Cost of regional fire centres soars
Last updated 14:19, Tuesday, 19 August 2008
MORE than £55m of taxpayers’ money is being spent on consultants working on plans to create regional fire centres, including one covering Cumbria.
It has been claimed the cost, revealed by the Department for Communities and Local Government, could have paid for more than 300 fire engines.
The control room change will see England’s 46 local control rooms replaced by nine regional centres.
The shake-up will close Cumbria’s Cockermouth centre, which, the government believes, can no longer cope with modern emergencies on the scale of the London terror bombings.
All North West emergency calls will be shifted to Warrington. A control room fielding calls from across Cumbria, Cheshire, Lancashire, Greater Manchester and Merseyside is expected to be up and fully operational by May 2011 and will allow firefighters to respond more quickly to incidents, it is claimed.
It was previously claimed the move would save up to £20m a year, but now is expected to cost the government about £3m a year.
And new figures have revealed £38.5m was spent on consultants as of the end of June, with a further predicted spend of £16.9m.
An average fire engine costs about £180,000. It would mean an additional 308 fire appliances could have been purchased.

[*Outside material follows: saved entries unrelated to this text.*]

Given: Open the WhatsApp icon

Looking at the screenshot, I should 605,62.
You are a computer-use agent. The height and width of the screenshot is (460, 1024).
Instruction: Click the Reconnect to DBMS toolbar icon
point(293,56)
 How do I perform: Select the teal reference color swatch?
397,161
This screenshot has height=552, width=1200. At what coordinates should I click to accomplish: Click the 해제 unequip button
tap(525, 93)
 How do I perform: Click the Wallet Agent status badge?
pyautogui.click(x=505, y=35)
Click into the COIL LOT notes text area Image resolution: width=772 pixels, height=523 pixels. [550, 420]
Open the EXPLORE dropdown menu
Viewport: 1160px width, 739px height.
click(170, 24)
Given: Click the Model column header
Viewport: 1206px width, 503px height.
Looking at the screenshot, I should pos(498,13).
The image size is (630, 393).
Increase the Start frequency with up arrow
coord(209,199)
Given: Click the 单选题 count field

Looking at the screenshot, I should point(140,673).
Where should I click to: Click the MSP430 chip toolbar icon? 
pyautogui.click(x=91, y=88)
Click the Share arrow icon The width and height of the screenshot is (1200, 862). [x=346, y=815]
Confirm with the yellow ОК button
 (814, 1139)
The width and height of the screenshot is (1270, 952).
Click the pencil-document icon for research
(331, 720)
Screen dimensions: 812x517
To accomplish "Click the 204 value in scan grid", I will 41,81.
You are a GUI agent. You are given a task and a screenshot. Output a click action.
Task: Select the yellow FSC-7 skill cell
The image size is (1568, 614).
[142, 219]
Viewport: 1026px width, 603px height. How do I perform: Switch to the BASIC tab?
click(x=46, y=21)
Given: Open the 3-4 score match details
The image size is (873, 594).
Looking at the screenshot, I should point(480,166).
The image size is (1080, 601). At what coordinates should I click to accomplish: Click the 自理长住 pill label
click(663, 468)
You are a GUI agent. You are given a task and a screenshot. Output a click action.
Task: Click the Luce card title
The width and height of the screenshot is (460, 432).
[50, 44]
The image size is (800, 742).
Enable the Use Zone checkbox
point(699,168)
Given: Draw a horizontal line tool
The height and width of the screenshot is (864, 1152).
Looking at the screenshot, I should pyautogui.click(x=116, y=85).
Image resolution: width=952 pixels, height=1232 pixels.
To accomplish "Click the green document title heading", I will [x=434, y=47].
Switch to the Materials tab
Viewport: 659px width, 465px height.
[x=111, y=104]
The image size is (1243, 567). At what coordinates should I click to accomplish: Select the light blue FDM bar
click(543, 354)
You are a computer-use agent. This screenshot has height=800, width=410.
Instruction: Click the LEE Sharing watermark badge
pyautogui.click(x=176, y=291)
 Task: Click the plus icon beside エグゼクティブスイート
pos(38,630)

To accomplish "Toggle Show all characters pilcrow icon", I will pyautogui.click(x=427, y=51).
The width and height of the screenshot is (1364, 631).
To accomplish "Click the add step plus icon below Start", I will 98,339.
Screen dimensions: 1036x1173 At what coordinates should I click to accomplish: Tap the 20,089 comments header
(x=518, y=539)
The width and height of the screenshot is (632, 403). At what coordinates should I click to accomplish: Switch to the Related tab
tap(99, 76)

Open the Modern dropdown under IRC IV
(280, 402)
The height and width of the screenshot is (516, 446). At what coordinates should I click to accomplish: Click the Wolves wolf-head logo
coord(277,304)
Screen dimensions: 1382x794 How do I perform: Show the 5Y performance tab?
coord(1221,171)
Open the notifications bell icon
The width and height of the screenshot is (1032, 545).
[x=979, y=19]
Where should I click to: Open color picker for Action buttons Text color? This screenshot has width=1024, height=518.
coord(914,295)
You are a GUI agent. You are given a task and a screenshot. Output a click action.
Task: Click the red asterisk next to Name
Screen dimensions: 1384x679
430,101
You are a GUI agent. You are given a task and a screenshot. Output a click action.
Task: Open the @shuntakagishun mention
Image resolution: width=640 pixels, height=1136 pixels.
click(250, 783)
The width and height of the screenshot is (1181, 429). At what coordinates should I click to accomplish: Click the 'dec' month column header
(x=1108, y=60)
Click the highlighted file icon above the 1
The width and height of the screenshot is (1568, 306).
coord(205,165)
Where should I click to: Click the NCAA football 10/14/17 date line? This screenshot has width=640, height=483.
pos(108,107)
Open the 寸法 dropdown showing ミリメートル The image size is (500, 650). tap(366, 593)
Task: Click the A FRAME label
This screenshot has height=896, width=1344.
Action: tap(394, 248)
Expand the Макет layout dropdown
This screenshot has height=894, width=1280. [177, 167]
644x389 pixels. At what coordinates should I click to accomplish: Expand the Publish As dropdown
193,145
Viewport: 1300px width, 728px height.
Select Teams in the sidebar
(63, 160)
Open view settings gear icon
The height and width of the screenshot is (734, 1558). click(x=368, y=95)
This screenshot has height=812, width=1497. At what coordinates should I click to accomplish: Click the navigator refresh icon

The amount spent is also enough to keep a large metropolitan fire brigade running for a year, according to the Fire Brigade Union.
But a DCLG spokesman defended the high costs and said: “Total staff costs of around £60m average out at about 17 per cent of the overall project costs of £360m.
“We believe this represents good value because the Fire Control project will deliver significant benefits and improvements to public and firefighter safety through the delivery of fire control services.”
The government believes the new fire control network would improve tracking of fire appliances and support frontline firefighters.
Only last month ministers defended the merger, claiming Cumbria lacked the computer equipment needed to respond to emergencies.